◆ **Brief**: Please update the items below by changing every "GUI agent" to "screen agent" and keeping all other text the same.

::: Data excerpts

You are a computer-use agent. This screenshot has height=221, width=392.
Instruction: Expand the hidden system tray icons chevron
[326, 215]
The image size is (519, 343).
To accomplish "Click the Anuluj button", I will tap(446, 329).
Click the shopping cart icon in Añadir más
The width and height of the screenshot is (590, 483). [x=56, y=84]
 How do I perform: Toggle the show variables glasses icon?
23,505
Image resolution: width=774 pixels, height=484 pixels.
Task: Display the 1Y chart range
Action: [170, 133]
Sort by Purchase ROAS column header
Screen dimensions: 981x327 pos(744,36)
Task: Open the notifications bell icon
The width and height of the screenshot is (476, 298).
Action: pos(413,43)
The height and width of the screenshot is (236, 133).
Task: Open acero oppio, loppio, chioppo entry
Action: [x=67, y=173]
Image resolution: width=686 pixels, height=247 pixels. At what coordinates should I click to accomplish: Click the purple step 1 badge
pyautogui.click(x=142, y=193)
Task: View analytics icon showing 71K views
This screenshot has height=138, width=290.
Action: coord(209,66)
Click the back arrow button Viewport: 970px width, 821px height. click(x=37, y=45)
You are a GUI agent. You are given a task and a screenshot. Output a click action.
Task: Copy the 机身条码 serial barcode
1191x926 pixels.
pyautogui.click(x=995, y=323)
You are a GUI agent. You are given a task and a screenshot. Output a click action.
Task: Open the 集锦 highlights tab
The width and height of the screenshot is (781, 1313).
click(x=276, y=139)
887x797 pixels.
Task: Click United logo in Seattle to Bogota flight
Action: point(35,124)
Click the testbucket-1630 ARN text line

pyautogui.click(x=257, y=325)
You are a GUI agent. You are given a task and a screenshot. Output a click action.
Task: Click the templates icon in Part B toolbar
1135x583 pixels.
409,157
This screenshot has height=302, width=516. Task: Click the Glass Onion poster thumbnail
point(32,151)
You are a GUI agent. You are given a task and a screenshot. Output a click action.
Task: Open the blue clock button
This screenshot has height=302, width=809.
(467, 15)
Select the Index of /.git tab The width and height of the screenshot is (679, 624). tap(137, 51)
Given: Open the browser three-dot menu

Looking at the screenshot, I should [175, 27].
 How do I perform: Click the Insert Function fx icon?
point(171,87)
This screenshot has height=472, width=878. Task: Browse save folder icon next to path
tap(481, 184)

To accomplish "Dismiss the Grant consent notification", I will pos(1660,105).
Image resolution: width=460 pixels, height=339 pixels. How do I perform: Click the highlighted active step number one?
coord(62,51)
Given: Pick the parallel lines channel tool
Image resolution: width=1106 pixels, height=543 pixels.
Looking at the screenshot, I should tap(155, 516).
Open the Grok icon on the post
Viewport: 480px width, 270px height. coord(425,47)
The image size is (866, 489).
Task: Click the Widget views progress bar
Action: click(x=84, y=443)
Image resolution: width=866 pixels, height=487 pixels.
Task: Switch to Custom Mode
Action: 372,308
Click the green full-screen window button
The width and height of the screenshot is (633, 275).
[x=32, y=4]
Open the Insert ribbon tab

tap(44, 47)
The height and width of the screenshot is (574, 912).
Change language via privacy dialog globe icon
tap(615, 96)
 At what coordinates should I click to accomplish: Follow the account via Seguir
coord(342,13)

::::::

◆ **Solution to this exercise**:
You are a computer-use agent. This screenshot has height=221, width=392.
Instruction: Expand the hidden system tray icons chevron
[326, 215]
The image size is (519, 343).
To accomplish "Click the Anuluj button", I will tap(446, 329).
Click the shopping cart icon in Añadir más
The width and height of the screenshot is (590, 483). [x=56, y=84]
 How do I perform: Toggle the show variables glasses icon?
23,505
Image resolution: width=774 pixels, height=484 pixels.
Task: Display the 1Y chart range
Action: [170, 133]
Sort by Purchase ROAS column header
Screen dimensions: 981x327 pos(744,36)
Task: Open the notifications bell icon
The width and height of the screenshot is (476, 298).
Action: pos(413,43)
The height and width of the screenshot is (236, 133).
Task: Open acero oppio, loppio, chioppo entry
Action: [x=67, y=173]
Image resolution: width=686 pixels, height=247 pixels. At what coordinates should I click to accomplish: Click the purple step 1 badge
pyautogui.click(x=142, y=193)
Task: View analytics icon showing 71K views
This screenshot has height=138, width=290.
Action: coord(209,66)
Click the back arrow button Viewport: 970px width, 821px height. click(x=37, y=45)
You are a screen agent. You are given a task and a screenshot. Output a click action.
Task: Copy the 机身条码 serial barcode
1191x926 pixels.
pyautogui.click(x=995, y=323)
You are a screen agent. You are given a task and a screenshot. Output a click action.
Task: Open the 集锦 highlights tab
The width and height of the screenshot is (781, 1313).
click(x=276, y=139)
887x797 pixels.
Task: Click United logo in Seattle to Bogota flight
Action: point(35,124)
Click the testbucket-1630 ARN text line

pyautogui.click(x=257, y=325)
You are a screen agent. You are given a task and a screenshot. Output a click action.
Task: Click the templates icon in Part B toolbar
1135x583 pixels.
409,157
This screenshot has height=302, width=516. Task: Click the Glass Onion poster thumbnail
point(32,151)
You are a screen agent. You are given a task and a screenshot. Output a click action.
Task: Open the blue clock button
This screenshot has height=302, width=809.
(467, 15)
Select the Index of /.git tab The width and height of the screenshot is (679, 624). tap(137, 51)
Given: Open the browser three-dot menu

Looking at the screenshot, I should [175, 27].
 How do I perform: Click the Insert Function fx icon?
point(171,87)
This screenshot has height=472, width=878. Task: Browse save folder icon next to path
tap(481, 184)

To accomplish "Dismiss the Grant consent notification", I will pos(1660,105).
Image resolution: width=460 pixels, height=339 pixels. How do I perform: Click the highlighted active step number one?
coord(62,51)
Given: Pick the parallel lines channel tool
Image resolution: width=1106 pixels, height=543 pixels.
Looking at the screenshot, I should tap(155, 516).
Open the Grok icon on the post
Viewport: 480px width, 270px height. coord(425,47)
The image size is (866, 489).
Task: Click the Widget views progress bar
Action: click(x=84, y=443)
Image resolution: width=866 pixels, height=487 pixels.
Task: Switch to Custom Mode
Action: 372,308
Click the green full-screen window button
The width and height of the screenshot is (633, 275).
[x=32, y=4]
Open the Insert ribbon tab

tap(44, 47)
The height and width of the screenshot is (574, 912).
Change language via privacy dialog globe icon
tap(615, 96)
 At what coordinates should I click to accomplish: Follow the account via Seguir
coord(342,13)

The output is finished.